In their remarks in front of the Supreme Court, Brings Plenty drew a connection between the conservative efforts and the countless Native people who go missing and murdered.

“This SCOTUS,” they said, using a common acronym for the high court, “all of those Republicans who are voting for pro-choice — they are perpetuating missing and murdered Indigenous wombs, missing and murdered Indigenous people.”

President Joe Biden, a Democrat who is running for re-election, and his administration have made reproductive freedom a major point in the campaign. On the Dobbs anniversary on Monday, Vice President Kamala Harris spoke in Arizona, home to nearly two dozen tribes and to a restrictive abortion law.

“We know the former president Donald Trump hand-selected three members of the U.S Supreme Court with the intention that they would undo the protections of Roe v. Wade,” Harris said in Phoenix.. “And they did as he intended.

This past weekend, Secretary of the Interior Deb Haaland, who is the first Native person in a presidential cabinet, campaigned in Arizona as well. She too highlighted the threats facing reproductive rights when Republicans are in office.

“Our daughters and our granddaughters have fewer rights than our mothers did,” Haaland said at a campaign event in Flagstaff on Friday. “Reproductive freedom should be the foundational rule in the United States of America. Women recognize what’s at stake in this election.”

The focus on reproductive rights comes amid LGBT Pride Month. In addition to speaking at the Supreme Court, Brings Plenty joined other Two Spirit leaders for a historic convening hosted by the White House on Tuesday afternoon.

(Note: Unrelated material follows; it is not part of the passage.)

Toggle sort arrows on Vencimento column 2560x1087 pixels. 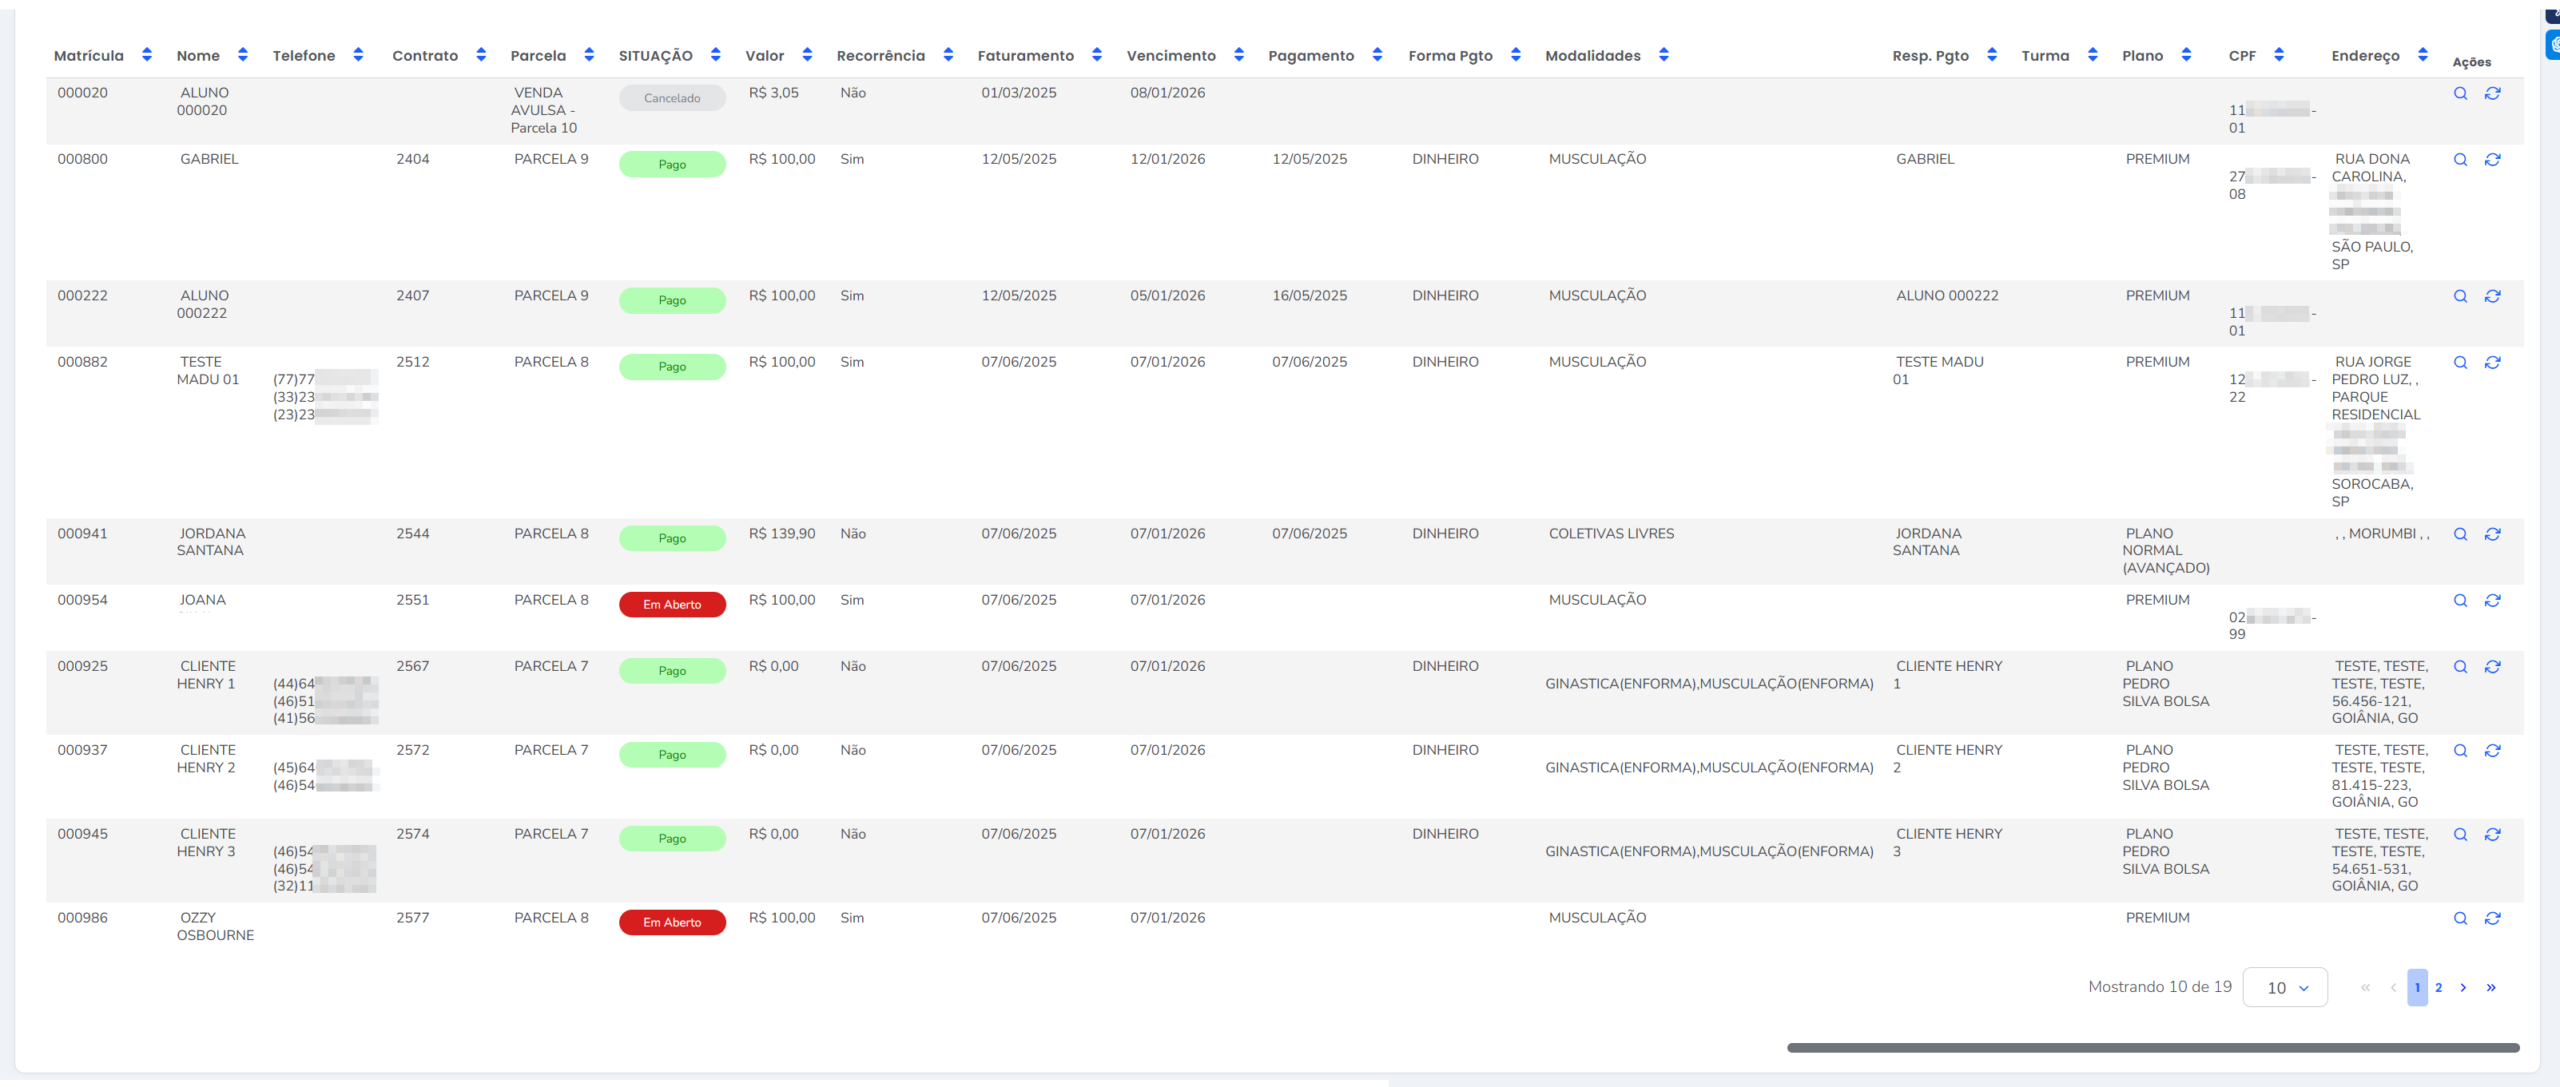coord(1238,55)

The event was the first of its kind for American Indian, Alaska Native and Native Hawaiian lesbian, gay, bisexual, trans and intersex people. Haaland was among those who addressed the gathering, participants told Indianz.Com. The convening was followed by a Two Spirit reception on Tuesday evening that took place at the headquarters of the Indian Gaming Association near the U.S. Capitol.